When he got vaccinated recently, Covid-19 Response Minister Chris Hipkins said he was "clearly conscious" of the public being in the dark about vaccination targets.
He was being grilled about why the Government wasn't releasing daily dose numbers or targets, despite starting the weekly update with thenumber of doses administered the previous day.
Daily data would be released soon, he said, and the Ministry of Health has since obliged - but the data is only dose numbers from the previous week.
That doesn't score very high on the scale of usefulness when we're trying to gauge where we're meant to be today, and where we want to be tomorrow, next week and next month. The ministry has released a broad roll-out plan, but it's just thrown up more questions than answers, including: "Are we miles behind schedule?".
So we remain largely in the dark on the current status of the roll-out, except for proclamations from Hipkins and health boss Ashley Bloomfield that things are going very well, and we're more or less where we want to be.
Except that two security guards at the Grand Millennium MIQ facility have tested positive for Covid in the last week, and neither had received a single vaccine dose. MIQ workers are meant to have had at least one by the end of March - almost two weeks ago.
Three weeks ago, in answer to a Parliamentary written question, Hipkins said 91 per cent of the 15,000-strong border workforce - including MIQ, airports, ports - had received their first dose.
This morning, Prime Minister Jacinda Ardern told TVNZ that only 79 per cent of First Security MIQ staff have had a vaccine jab.
By this afternoon, Ardern came out with specific MIQ vaccination data: 3472 out of 4010 MIQ workers, or 86 per cent, have had at least one jab.

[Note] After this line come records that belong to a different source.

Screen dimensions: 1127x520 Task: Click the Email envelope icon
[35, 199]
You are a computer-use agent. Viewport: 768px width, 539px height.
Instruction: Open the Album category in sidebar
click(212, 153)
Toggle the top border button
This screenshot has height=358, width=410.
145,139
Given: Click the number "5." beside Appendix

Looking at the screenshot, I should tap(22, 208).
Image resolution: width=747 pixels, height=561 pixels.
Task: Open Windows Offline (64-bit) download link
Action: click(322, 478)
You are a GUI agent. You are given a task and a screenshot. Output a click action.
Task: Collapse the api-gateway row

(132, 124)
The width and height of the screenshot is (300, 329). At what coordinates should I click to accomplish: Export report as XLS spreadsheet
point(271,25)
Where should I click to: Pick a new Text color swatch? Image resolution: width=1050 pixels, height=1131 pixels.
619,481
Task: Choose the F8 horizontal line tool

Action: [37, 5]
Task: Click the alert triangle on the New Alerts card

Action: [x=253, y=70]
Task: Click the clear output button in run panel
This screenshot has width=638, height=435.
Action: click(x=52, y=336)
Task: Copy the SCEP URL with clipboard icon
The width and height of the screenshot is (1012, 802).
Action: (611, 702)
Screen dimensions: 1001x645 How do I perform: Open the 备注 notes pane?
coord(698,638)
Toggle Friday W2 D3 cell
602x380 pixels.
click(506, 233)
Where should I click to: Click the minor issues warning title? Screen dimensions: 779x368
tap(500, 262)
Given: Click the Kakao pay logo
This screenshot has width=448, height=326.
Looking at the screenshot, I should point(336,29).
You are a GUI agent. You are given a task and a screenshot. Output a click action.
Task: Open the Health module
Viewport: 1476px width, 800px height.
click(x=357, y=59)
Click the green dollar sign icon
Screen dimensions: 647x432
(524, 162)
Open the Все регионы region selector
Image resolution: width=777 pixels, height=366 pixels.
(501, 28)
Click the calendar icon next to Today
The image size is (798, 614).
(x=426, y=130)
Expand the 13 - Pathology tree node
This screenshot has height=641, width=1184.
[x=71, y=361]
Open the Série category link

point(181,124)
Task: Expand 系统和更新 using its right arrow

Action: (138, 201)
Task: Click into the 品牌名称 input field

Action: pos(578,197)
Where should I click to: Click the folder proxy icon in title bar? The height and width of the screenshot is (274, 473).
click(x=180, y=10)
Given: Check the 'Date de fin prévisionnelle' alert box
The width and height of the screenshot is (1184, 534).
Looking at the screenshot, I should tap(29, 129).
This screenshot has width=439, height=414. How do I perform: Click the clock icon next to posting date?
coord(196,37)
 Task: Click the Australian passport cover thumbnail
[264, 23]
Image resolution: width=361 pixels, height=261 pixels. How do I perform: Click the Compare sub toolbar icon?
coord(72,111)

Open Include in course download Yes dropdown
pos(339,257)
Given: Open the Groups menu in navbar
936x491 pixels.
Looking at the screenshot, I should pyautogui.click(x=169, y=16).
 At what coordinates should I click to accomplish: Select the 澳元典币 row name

This followed the big reveal that one of the security guards - who's meant to be tested every fortnight - hadn't had a test since at least mid-March before his positive test last week.
The PM's numbers beg the question: If we have that data, why not release it routinely - rather than in response to a border failure - so we can see how it's all going?
The impression that's hard to shake is that we're being told everything is hunky dory, while behind the scenes the Government is scrambling to see if it actually is.
The vaccine targets aren't the only aspect of the response where we've been given unverifiable Government proclamations.
The security guards are two of three cases among Grand Millennium workers since March 21. When the first case - a cleaner - emerged, Hipkins said the last review into safety practices showed only "mild to moderate" issues.
The Health Ministry then refused to release this review, saying it would only be done after "commercial and privacy considerations" were worked through.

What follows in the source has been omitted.